What needs to be done: Pick up the blog post about the Low Down Dirty Vote anthology right after its last sentence and keep writing it.

Thursday, July 9, 2020

Low Down Dirty Vote: Inspired by a Texan who fought voter fraud

HALLIE EPHRON: What a great idea: an anthology of crime fiction about voter suppression. Writer and anthology editor Mysti Berry told an interviewer how the idea came to her:  
“I was sitting in a restaurant with my husband after the 2016 election, feeling horribly na├»ve to have believed all these years that voting rights were universally protected in the United States. It was news to me that people in this country, since at least the time of Nixon, have been actively seeking ways to keep Democrats from voting. They try to disenfranchise people of color, young voters, any residents of blue districts in red states. In that restaurant, feeling stupid, staring hopelessly at the condensation on my water glass, a title came to me out of nowhere: 'Low Down Dirty Vote.' The last thing voting should be. And thus, Volume I was published July 4, 2018."

"Low Down Dirty Vote - Volume II" is just out and proceeds will benefit the Southern Poverty Law Center's projects to support voting rights in the United States. Scott Turow wrote the introduction. We’re delighted to welcome one of the contributors, Jim Doherty, to talk about the fascinating character and chapter in history that inspired his story.

JIM DOHERTY: Winston Churchill, one of the greatest leaders of a democracy in the history of leaders of democracies, nailed democracy’s point when he described, with almost mystic reverence, “ . . . the little man, walking into the little booth, with a little pencil, making a little cross on a little bit of paper—no amount of rhetoric or voluminous discussion can possibly diminish the overwhelming importance of that point.”

When that hypothetical “little man [or woman]” makes that mark, s/he is absolutely equal to everyone else making that little mark, Be they stronger, smarter, healthier, wealthier, when they’re making their “mark,” they’ve an equal say in their governance.

Data supplied:
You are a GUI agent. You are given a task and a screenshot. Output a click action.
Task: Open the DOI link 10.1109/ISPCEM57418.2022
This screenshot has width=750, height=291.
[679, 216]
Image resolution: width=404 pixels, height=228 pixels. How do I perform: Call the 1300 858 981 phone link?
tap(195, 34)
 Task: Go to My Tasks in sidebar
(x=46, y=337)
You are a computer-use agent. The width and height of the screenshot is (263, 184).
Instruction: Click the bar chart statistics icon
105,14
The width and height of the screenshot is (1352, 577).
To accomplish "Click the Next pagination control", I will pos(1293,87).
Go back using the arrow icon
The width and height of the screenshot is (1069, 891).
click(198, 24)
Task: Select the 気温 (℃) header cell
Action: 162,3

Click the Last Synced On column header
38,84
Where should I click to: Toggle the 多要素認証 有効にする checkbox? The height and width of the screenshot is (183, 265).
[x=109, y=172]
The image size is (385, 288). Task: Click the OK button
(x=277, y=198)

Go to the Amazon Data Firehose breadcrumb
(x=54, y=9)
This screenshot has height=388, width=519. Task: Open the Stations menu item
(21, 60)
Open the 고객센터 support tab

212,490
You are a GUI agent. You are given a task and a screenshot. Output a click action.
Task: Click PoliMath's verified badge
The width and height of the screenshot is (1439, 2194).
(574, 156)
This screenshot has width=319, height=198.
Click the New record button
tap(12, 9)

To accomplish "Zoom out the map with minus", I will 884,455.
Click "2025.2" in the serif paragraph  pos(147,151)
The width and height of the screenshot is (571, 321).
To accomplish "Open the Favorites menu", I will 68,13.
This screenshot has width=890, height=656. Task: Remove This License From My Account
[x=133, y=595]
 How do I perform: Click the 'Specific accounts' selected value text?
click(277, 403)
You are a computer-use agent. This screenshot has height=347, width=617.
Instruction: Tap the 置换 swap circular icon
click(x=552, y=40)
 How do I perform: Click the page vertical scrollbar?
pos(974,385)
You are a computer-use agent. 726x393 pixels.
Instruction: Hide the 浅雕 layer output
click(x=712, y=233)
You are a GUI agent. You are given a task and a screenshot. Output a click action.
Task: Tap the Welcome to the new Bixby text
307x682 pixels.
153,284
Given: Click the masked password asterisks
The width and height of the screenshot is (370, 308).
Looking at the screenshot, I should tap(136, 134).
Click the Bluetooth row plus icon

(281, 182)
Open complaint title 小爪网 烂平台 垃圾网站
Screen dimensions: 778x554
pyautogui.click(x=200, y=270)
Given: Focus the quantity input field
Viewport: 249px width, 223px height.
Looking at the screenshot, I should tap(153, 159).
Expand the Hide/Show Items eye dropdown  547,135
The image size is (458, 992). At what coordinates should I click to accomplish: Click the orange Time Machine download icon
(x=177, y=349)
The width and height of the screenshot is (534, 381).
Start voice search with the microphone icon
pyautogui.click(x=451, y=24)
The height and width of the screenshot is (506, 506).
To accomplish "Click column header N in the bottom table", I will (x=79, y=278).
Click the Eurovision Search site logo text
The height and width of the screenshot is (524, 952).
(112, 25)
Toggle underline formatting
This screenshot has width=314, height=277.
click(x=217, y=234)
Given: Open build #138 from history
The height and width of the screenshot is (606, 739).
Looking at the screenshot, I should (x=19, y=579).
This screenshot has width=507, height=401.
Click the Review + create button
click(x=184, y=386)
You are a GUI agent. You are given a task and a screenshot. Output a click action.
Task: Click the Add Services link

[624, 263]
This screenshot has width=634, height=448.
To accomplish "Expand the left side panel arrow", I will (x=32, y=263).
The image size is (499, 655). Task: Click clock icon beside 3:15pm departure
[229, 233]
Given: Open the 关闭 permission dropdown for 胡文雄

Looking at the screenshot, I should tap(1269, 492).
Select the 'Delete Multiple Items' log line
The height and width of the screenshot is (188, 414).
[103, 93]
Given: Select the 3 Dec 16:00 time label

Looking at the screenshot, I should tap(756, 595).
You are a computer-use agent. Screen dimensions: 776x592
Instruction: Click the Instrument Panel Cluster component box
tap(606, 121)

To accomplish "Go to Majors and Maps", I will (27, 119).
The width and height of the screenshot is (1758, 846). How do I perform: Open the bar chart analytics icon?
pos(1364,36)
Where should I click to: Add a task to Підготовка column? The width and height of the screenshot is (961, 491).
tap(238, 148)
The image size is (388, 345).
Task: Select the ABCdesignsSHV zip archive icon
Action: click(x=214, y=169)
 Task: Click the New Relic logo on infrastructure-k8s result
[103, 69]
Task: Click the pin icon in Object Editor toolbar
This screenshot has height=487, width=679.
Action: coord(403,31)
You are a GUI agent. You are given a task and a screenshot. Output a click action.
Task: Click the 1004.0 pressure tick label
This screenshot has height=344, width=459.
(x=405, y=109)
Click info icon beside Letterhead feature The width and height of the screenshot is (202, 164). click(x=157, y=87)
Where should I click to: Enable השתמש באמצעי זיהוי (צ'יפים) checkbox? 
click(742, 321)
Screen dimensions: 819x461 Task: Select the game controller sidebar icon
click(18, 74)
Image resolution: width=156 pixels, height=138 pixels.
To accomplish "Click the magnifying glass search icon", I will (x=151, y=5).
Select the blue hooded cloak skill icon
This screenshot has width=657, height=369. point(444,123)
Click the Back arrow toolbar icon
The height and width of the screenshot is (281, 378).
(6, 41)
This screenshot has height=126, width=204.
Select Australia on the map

Response box:
That’s why it’s so important that citizens aren’t kept from voting, or that their votes aren’t rendered pointless by fraud or theft.

I’m proud to be one of one of the contributors to LDDV2. “The Lord of LaValle” features Gus Hachette, a character I’ve developed in other stories.

He’s based on a real-life Texas law officer who, during an amazingly eventful career, was virtually every kind of policeman it’s possible to be, state cop, small-town police chief, big city detective, deputy sheriff, and federal investigator.

Researching him over the years, I became convinced that he wasn’t just a great cop, but possibly the greatest ever to pin on a badge. An inspiration to me in my police career. A spark to my imagination in my writing career.

But writing Gus was difficult. You’d think with characters and events all laid out in history, it’d be a snap. But real-life’s messy. Fiction’s tidy. Tidying up real-life into readable fiction is sometimes harder than just making it up.

Still, those real-life stories are so damned compelling!

Max Allan Collins, who’s made a career out of fictionalizing real-life crimes, once said, “God’s a great storyteller, but He’s a lousy plotter,” adding, “That’s why He created writers.”

When the call for submissions to LDDV2 went out, I recalled that one of the last crimes my real-life model investigated was a case of voter fraud in an election for US Senator. The contenders in the Democrat primary were a popular former governor and an up-and-coming young congressman. At that time, Texas being part of the Solid South, whoever won the primary would be the de facto Senator-Elect.

A notorious political boss conveniently found enough uncounted ballots to swing the election from one candidate to the other. Gus’s original was called out of semi-retirement to investigate.

In the true-life case, he was unable to prevent the fraud his investigation clearly showed had occurred, and the losing candidate won. This had profoundly tragic consequences, among which were the deaths, in combat, of 60,000 US soldiers, to no real purpose.

In my fictional version, the good guys win!

Tidying up reality, indeed.

The story itself had an unexpected “come-from-behind” win, too.

After I submitted it, Mysti wrote back, praising “The Lord of LaValle” as “an amazing story.” But she’d already accepted a Texas-set piece featuring a flamboyant cop, and didn’t want two such similar stories.

C’est la vie, I thought. Thanking her for considering it, I sent it out to other markets.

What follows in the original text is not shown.